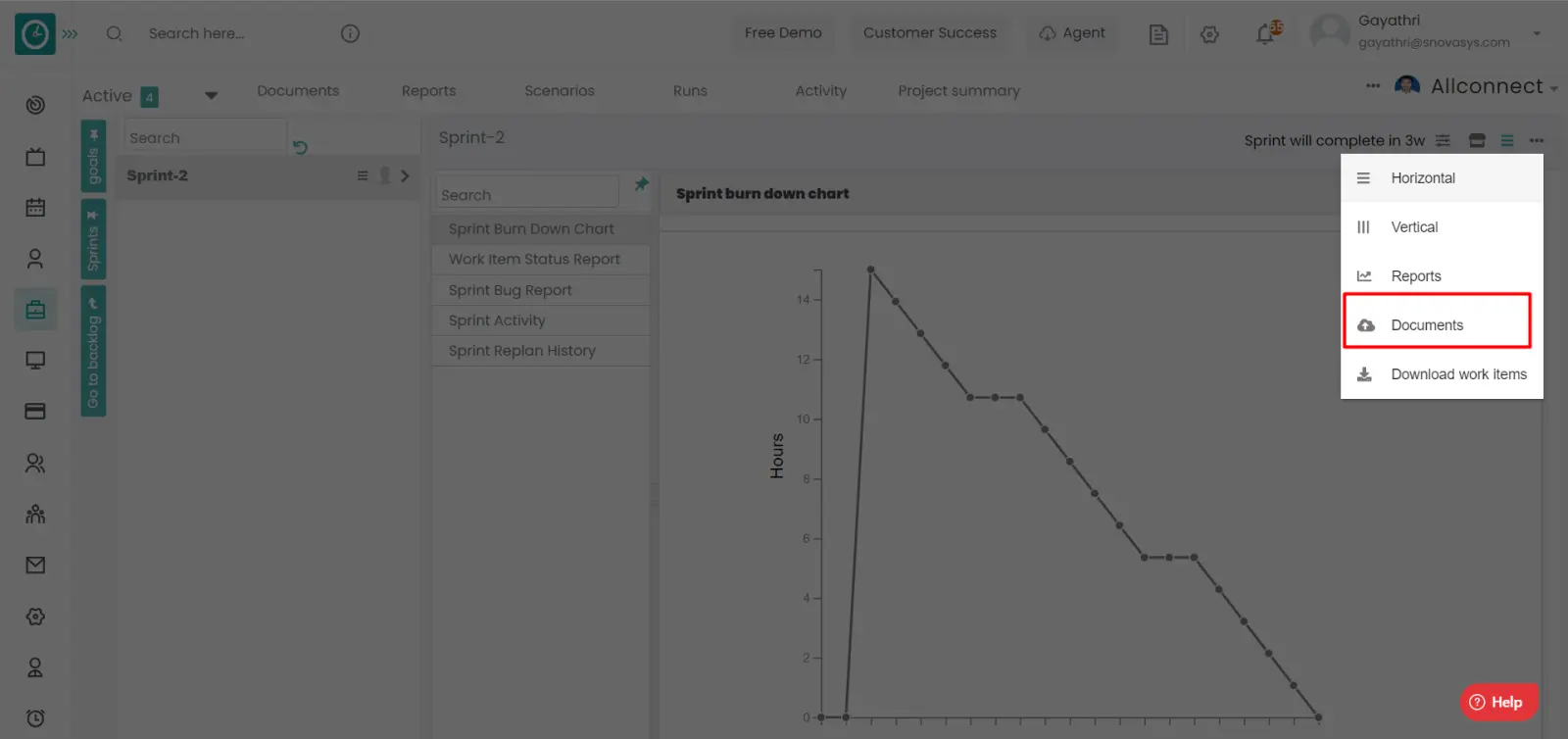1568x739 pixels.
Task: Expand Sprint-2 using the chevron arrow
Action: coord(405,175)
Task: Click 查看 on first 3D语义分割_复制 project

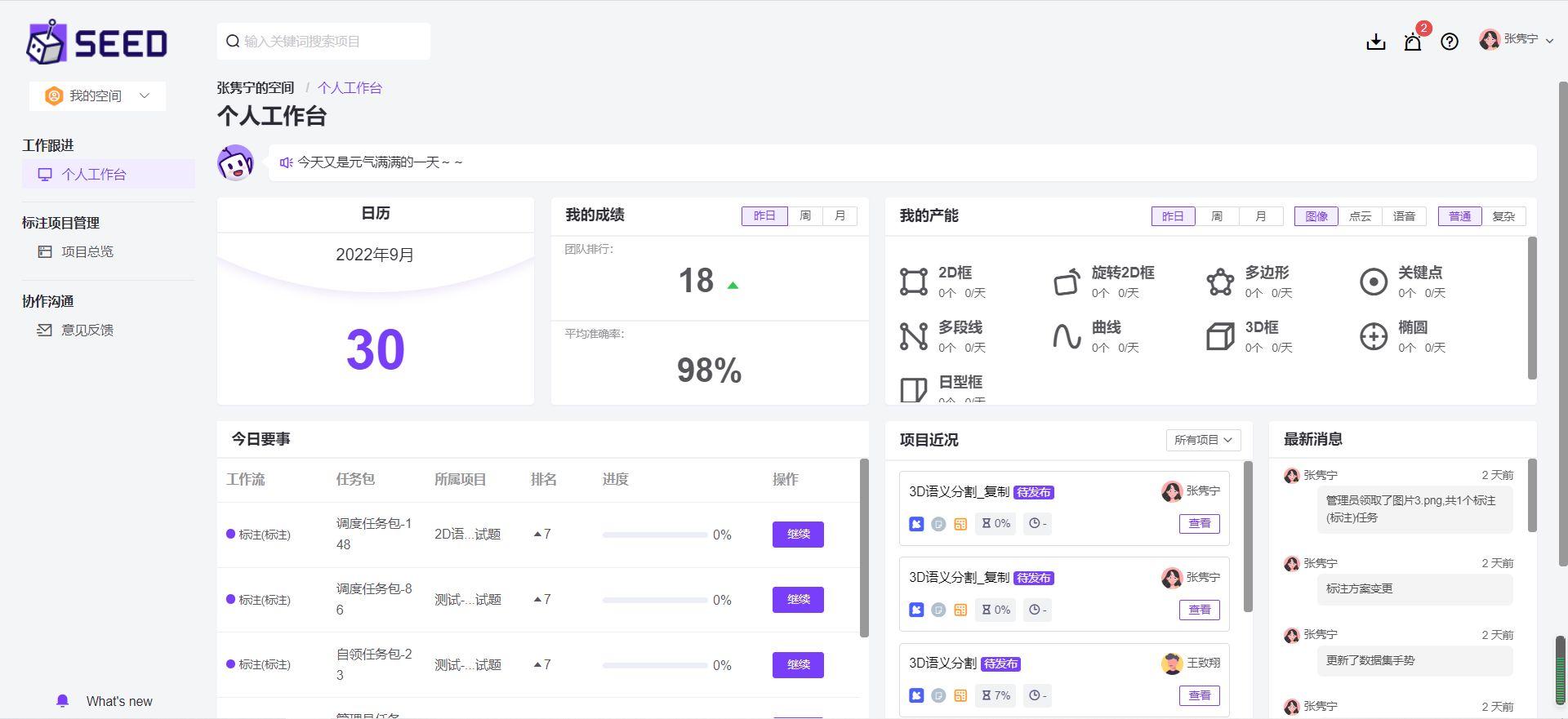Action: point(1200,524)
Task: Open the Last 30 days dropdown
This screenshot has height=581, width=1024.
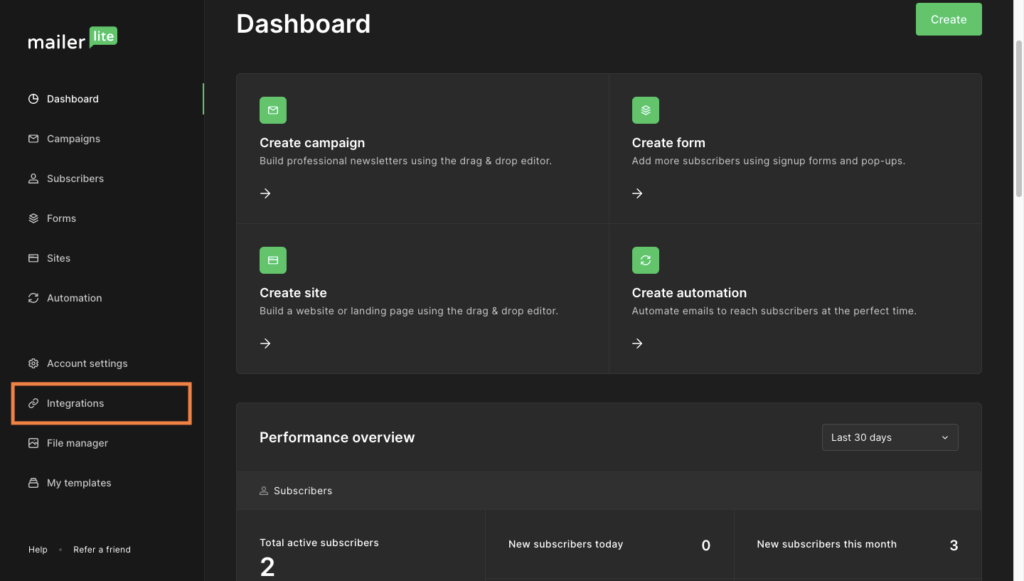Action: click(x=889, y=437)
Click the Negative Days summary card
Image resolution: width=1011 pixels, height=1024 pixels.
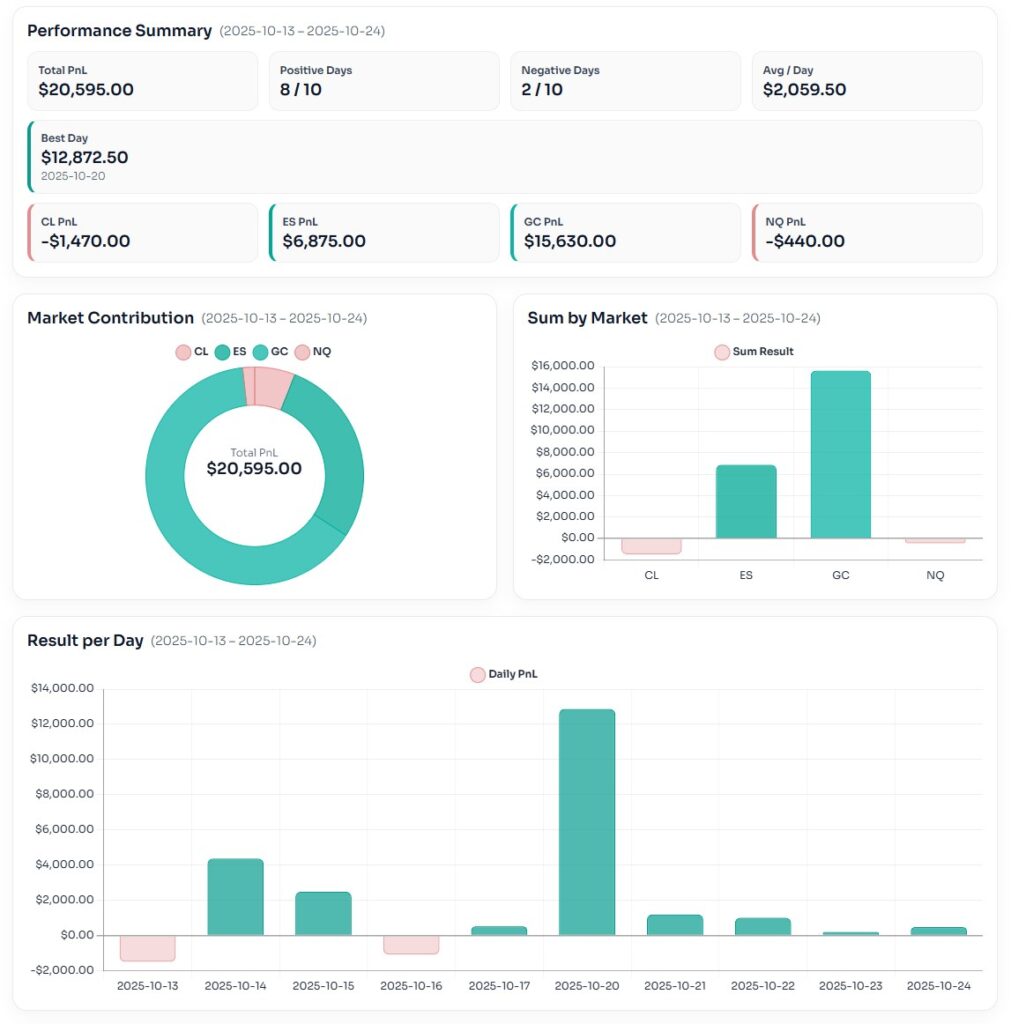(x=625, y=81)
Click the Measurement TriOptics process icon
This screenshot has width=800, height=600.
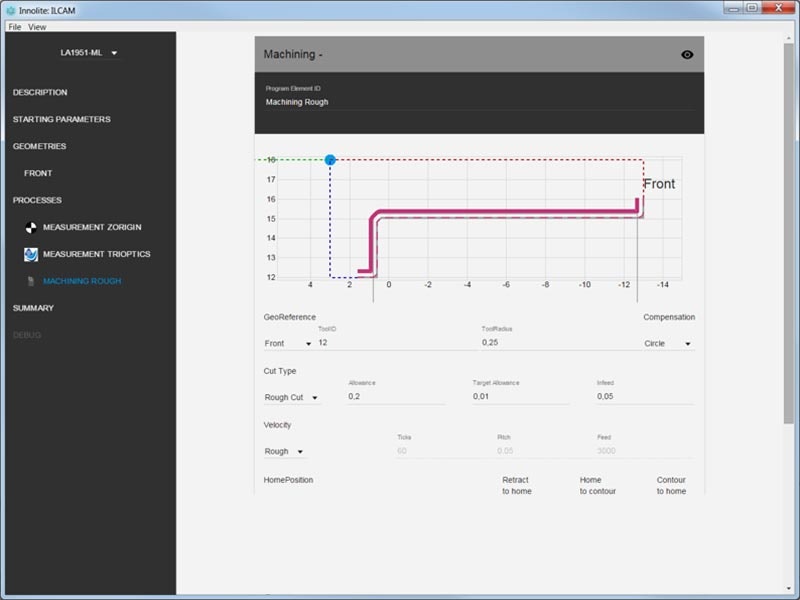coord(30,254)
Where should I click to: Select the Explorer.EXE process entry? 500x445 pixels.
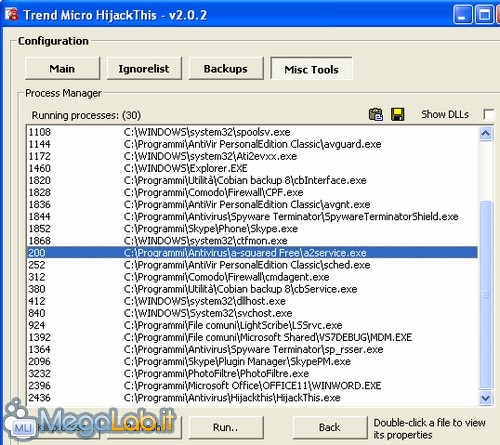[252, 168]
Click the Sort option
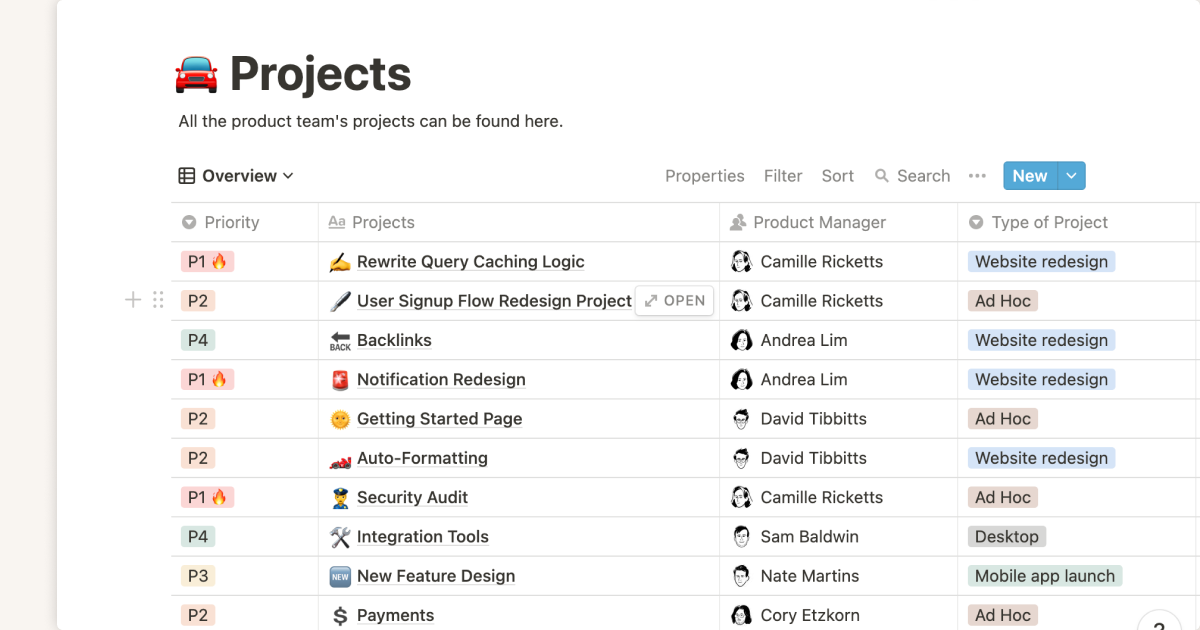 click(x=837, y=176)
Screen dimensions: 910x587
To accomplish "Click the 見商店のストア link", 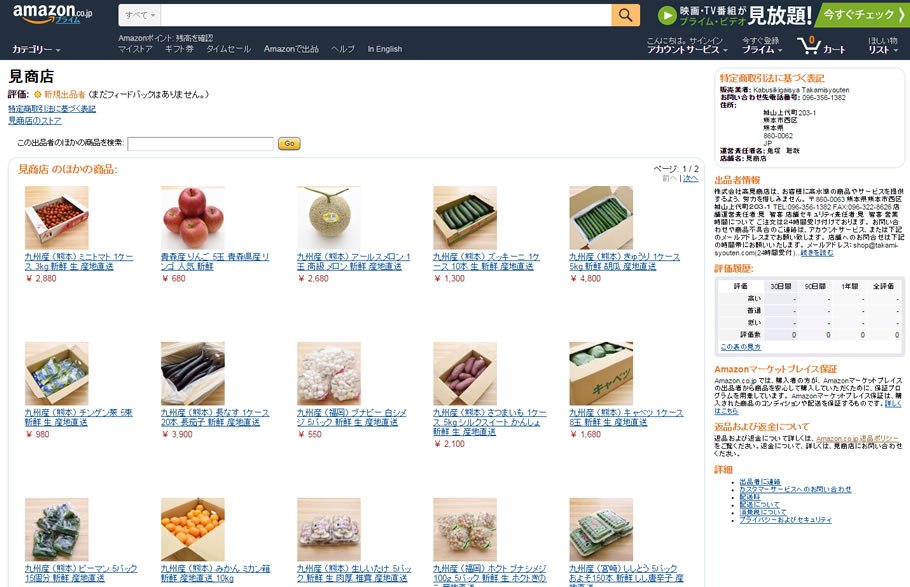I will (34, 121).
◆ ◆ ◆ ◆
▸ WHAT TO DO
Copy only this from above: the line containing "Task: Click 查看 on first 3D语义分割_复制 project", the line containing "Click the Negative Days summary card", and all lines between, printed exactly. Leave out the pictures.

▸ SOLUTION TO THE PROBLEM
Task: Click 查看 on first 3D语义分割_复制 project

Action: point(1200,524)
Task: Open the Last 30 days dropdown
This screenshot has height=581, width=1024.
Action: click(x=889, y=437)
Click the Negative Days summary card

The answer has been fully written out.